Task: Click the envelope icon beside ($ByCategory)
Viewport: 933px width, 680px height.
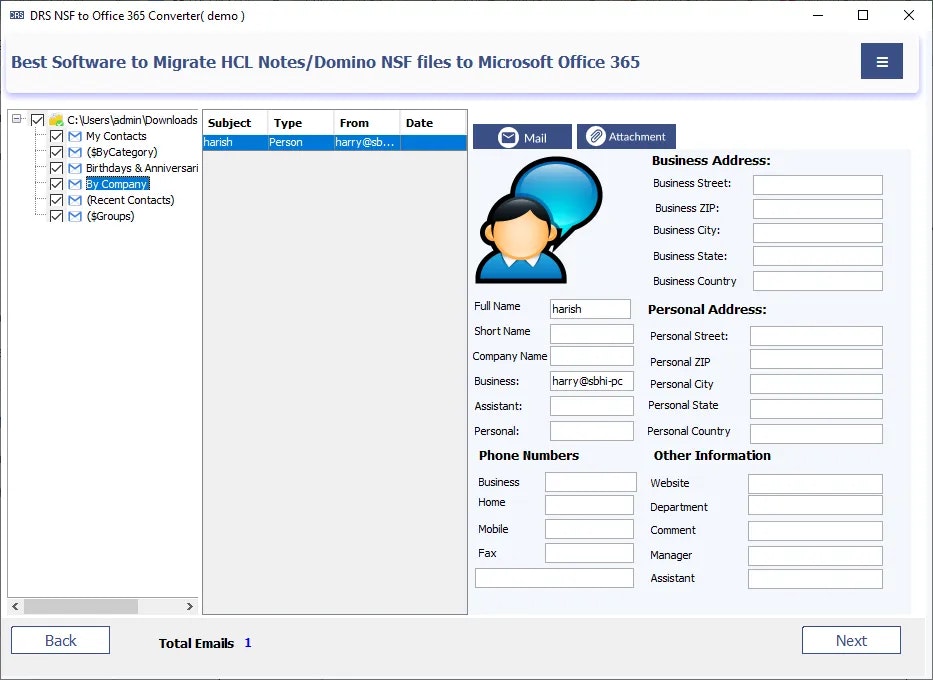Action: point(74,151)
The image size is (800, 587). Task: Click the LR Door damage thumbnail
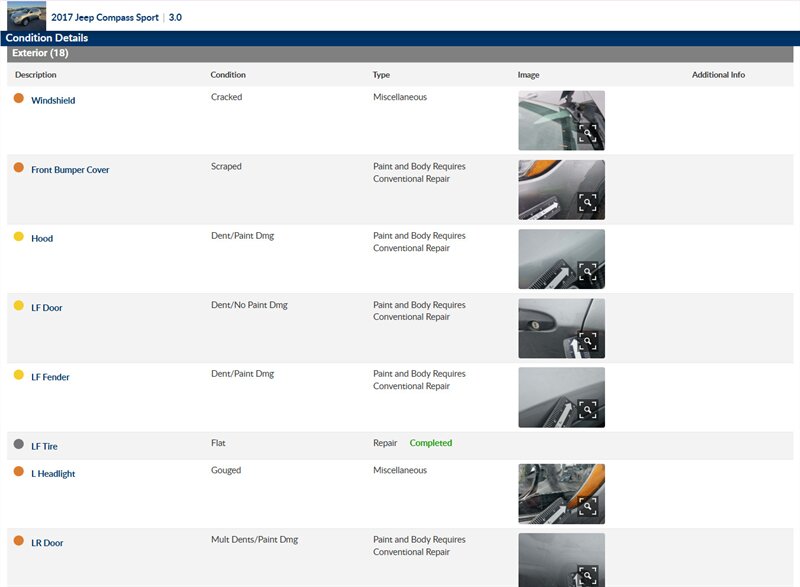pyautogui.click(x=561, y=559)
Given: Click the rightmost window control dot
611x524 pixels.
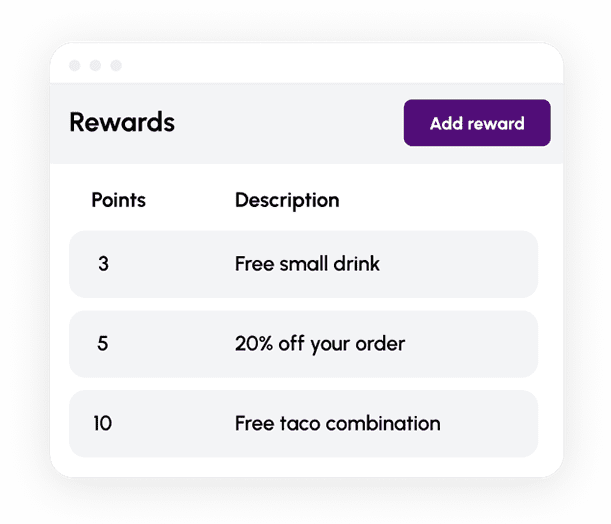Looking at the screenshot, I should click(x=116, y=65).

### Assigned task
The whole listing above must be set down again exactly, but without its images.

### Your response
Task: Click the envelope icon beside ($ByCategory)
Viewport: 933px width, 680px height.
Action: point(74,151)
The image size is (800, 587). Task: Click the LR Door damage thumbnail
pyautogui.click(x=561, y=559)
Given: Click the rightmost window control dot
611x524 pixels.
Looking at the screenshot, I should click(x=116, y=65).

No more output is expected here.